The trial demonstrated that patients treated with the NovoTTF alone achieved a comparable overall survival time to patients treated with the physician's choice of the best chemotherapy. Patients treated with the NovoTTF also had higher rates of progression free survival at six months (PFS6) and higher tumor response rates (RR) compared to chemotherapy treated patients in the trial (PFS6 of 21% vs. 15% and RR of 14% vs. 10%).

NovoTTF treated patients reported better quality of life scores and fewer side effects during the trial compared to patients treated with chemotherapy. The NovoTTF's most commonly reported side effect was a mild-to-moderate rash beneath the electrodes.

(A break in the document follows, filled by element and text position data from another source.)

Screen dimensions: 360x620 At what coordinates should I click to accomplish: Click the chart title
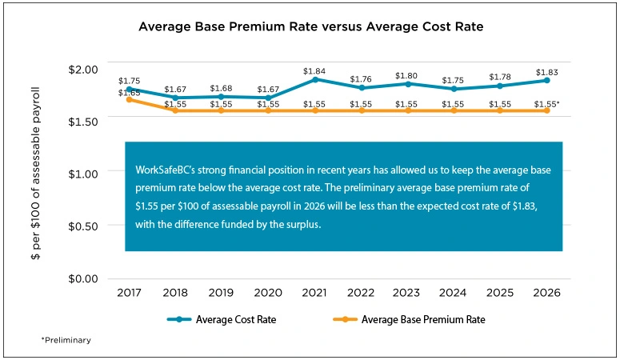310,26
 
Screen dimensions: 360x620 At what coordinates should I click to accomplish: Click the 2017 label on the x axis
129,294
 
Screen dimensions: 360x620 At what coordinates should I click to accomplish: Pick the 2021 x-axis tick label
314,294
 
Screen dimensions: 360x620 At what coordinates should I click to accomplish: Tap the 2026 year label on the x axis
546,294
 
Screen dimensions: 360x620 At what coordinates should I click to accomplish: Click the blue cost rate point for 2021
314,79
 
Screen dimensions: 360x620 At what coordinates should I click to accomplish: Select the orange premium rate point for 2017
129,99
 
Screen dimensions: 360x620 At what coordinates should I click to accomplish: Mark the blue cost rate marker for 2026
546,80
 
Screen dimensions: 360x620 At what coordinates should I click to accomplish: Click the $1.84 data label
314,70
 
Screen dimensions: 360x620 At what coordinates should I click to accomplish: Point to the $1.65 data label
129,93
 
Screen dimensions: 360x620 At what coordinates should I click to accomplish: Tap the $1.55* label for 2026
548,105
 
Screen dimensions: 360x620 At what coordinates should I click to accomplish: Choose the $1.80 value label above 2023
407,76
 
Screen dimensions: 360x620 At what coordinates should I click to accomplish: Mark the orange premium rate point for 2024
454,110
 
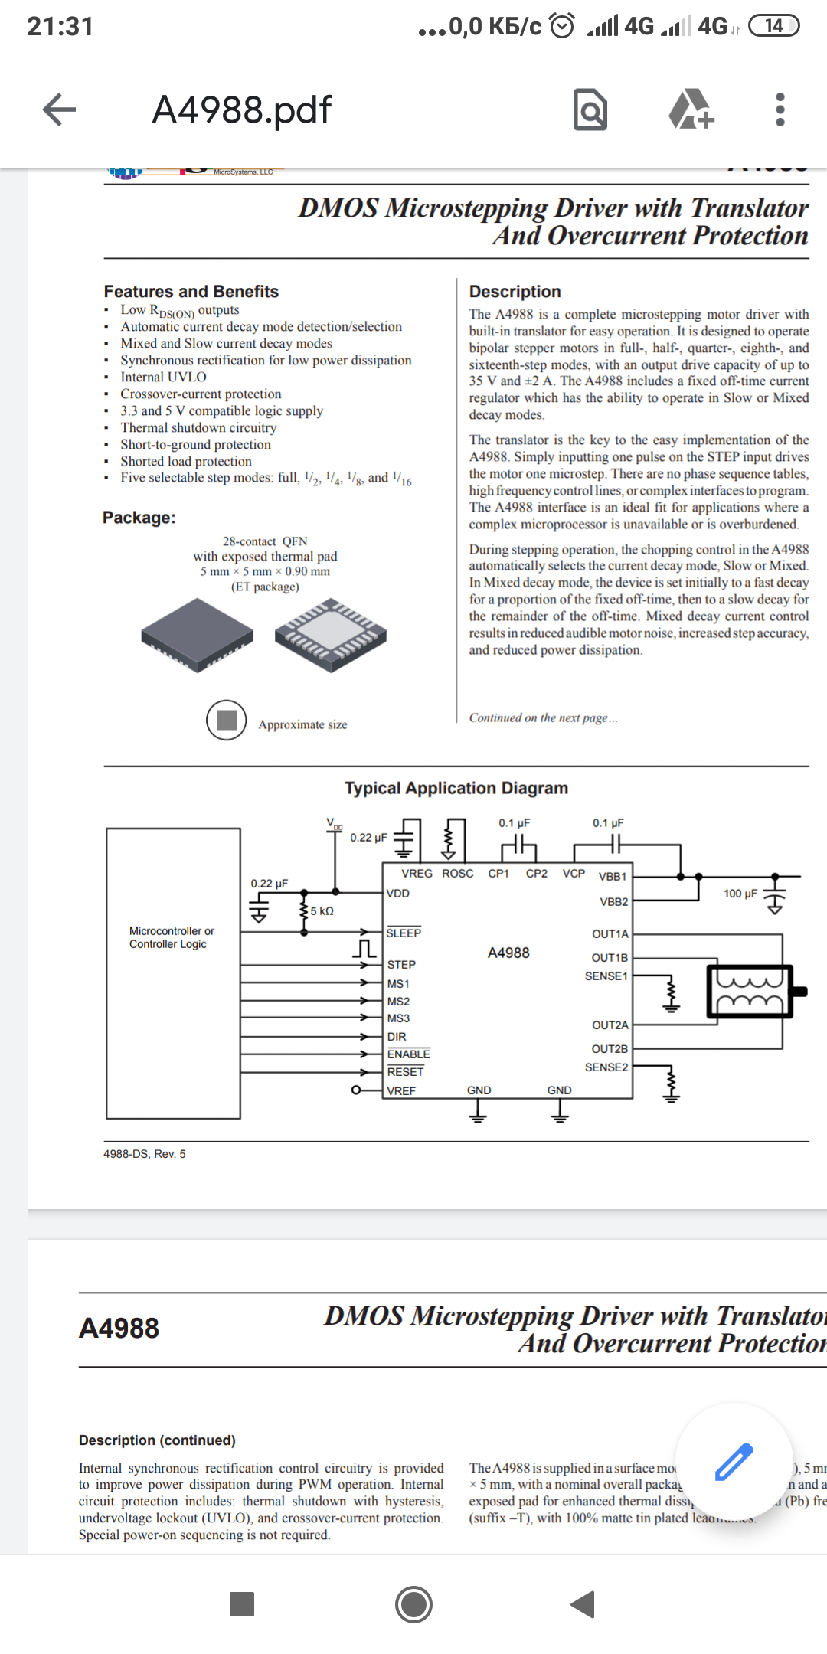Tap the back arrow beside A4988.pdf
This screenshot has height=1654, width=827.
point(59,110)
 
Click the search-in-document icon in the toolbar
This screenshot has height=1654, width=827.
point(590,110)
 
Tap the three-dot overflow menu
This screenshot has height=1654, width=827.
point(780,110)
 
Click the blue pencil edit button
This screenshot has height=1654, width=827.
point(734,1461)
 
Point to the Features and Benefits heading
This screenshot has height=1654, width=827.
point(191,292)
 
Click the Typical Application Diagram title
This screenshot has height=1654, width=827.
point(456,788)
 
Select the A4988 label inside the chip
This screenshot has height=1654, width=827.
point(508,953)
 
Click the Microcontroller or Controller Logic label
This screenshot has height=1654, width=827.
point(172,937)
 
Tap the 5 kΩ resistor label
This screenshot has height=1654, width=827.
point(322,911)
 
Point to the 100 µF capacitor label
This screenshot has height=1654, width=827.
point(740,894)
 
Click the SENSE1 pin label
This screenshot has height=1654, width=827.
point(606,976)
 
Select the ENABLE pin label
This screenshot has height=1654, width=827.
point(408,1054)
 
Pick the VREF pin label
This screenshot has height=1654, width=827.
point(401,1090)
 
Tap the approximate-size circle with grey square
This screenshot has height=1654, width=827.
point(227,720)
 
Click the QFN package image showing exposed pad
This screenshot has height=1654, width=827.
point(331,635)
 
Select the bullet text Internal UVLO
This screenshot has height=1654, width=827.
point(163,377)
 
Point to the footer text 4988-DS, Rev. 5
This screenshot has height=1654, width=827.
point(145,1154)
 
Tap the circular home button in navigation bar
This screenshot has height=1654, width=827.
point(414,1604)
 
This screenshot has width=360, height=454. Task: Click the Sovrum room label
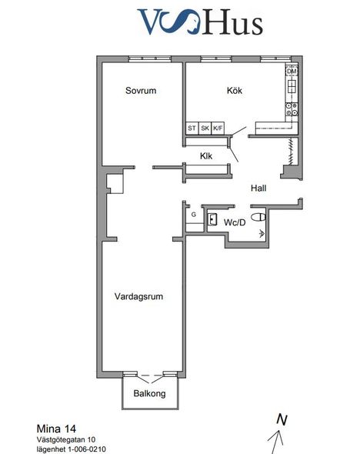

The NovoTTF device is comprised of a four set of electrodes that are attached to a patient's shaved head, which are covered by what looks like a big white bandage. The device is powered by a 6 lb battery pack that is carried by the patient in an over-the-shoulder bag, allowing patients to maintain an active life while treating their cancer

Novocure is now sponsoring a second phase III study of TTF therapy at 26 centers in the US, Europe, and Israel. This study is designed to enroll 283 patients with newly diagnosed glioblastoma tumors. Patients will be randomized (2 to 1) to receive TTF therapy and temozolomide (Temodar; Merck & Co) or temozolomide alone (the current best standard of care).

The FDA is not required to follow the advice of its advisory committees, but it often does.